WILLIAM WADLAND, MD, MS HENRY BARRY, MD, MS MINDY SMITH, MD, MS BARBARA YAWN, MD, MSC LEE GREEN, MD, MPH East Lansing, Michigan, Rochester, Minnesota, and Ann Arbor, Michigan From the Department of Family Practice, Michigan State University, East Lansing, MI (W.W., H.B., M.S.); Olmsted Medical Center, Rochester, Minnesota (B.Y.); and the Department of Family Medicine, University of Michigan, Ann Arbor, MI (L.G.). The authors report no competing interests. Address reprint requests to William Wadland, MD, MS, B101 Clinical Center, Department of Family Practice, Michigan State University, East Lansing MI 48824-1315. E-mail: william.wadland@ht.msu.edu.
Clinicians and patients must help define the research agenda, help to frame the important questions, and participate in the research for the trials to have meaning.
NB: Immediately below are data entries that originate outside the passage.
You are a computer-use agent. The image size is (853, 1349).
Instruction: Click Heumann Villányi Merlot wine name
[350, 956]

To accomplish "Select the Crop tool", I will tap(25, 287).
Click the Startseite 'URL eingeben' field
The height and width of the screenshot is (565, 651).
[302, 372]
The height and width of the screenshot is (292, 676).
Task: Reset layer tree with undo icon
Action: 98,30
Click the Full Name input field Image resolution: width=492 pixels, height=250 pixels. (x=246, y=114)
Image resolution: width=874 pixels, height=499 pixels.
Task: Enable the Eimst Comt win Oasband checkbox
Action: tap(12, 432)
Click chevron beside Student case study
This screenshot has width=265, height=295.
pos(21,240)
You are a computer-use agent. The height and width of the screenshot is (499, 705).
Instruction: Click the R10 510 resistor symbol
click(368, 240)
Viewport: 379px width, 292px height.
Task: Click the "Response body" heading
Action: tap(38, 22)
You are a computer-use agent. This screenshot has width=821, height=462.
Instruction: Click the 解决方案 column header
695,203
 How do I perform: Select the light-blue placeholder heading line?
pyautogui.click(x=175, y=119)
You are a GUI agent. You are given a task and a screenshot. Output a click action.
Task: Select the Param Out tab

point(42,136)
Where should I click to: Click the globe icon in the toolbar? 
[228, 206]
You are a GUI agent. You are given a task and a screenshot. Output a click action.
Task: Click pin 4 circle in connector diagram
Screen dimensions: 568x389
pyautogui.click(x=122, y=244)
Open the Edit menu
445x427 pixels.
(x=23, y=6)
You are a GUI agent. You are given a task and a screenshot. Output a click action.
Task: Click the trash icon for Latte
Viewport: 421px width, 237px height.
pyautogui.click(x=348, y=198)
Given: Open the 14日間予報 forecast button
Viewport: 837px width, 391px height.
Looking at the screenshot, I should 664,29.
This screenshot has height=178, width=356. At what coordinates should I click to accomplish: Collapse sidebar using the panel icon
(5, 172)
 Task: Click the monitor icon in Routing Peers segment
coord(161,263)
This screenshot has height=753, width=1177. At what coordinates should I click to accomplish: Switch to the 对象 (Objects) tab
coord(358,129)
How can they become involved when researchers and clinicians have no venue for these conversations?
Researchers need a venue to share their ideas with clinicians. Researchers want to see their work applied. They need to know whether their questions are of importance to the end users so they can design meaningful studies. Perhaps most importantly, they have to learn what questions the clinicians are asking in their practice, and attempt to answer them. Talking to other researchers and journal editors is not enough.
Researchers need a connection to the real world of practice as a means of expanding their “research laboratory” and as a reality check.
Educators must address the need to develop future researchers and change the perceived value of family medicine research to the future generations while continuing to nurture good clinical practice and skill acquisition.
Just as the Europeans recently created a single currency in the “Euro,” the time is right for us in family medicine to strengthen our discipline by creating a single scientific assembly for all North American family physicians. Certainly the size of such a united meeting is daunting, the logistics difficult, and the inertia great. But imagine a meeting during which practice-informed, practice-based research findings are presented to an audience of researchers, educators, and clinicians. Following the usual methodologic queries by peer researchers, a moderator might lead a discussion of the clinical application of the findings and of implementation strategies. This group process would then identify the next research question. Thus we would have research informing clinical practice informing research, with the educators providing a bridge to the future.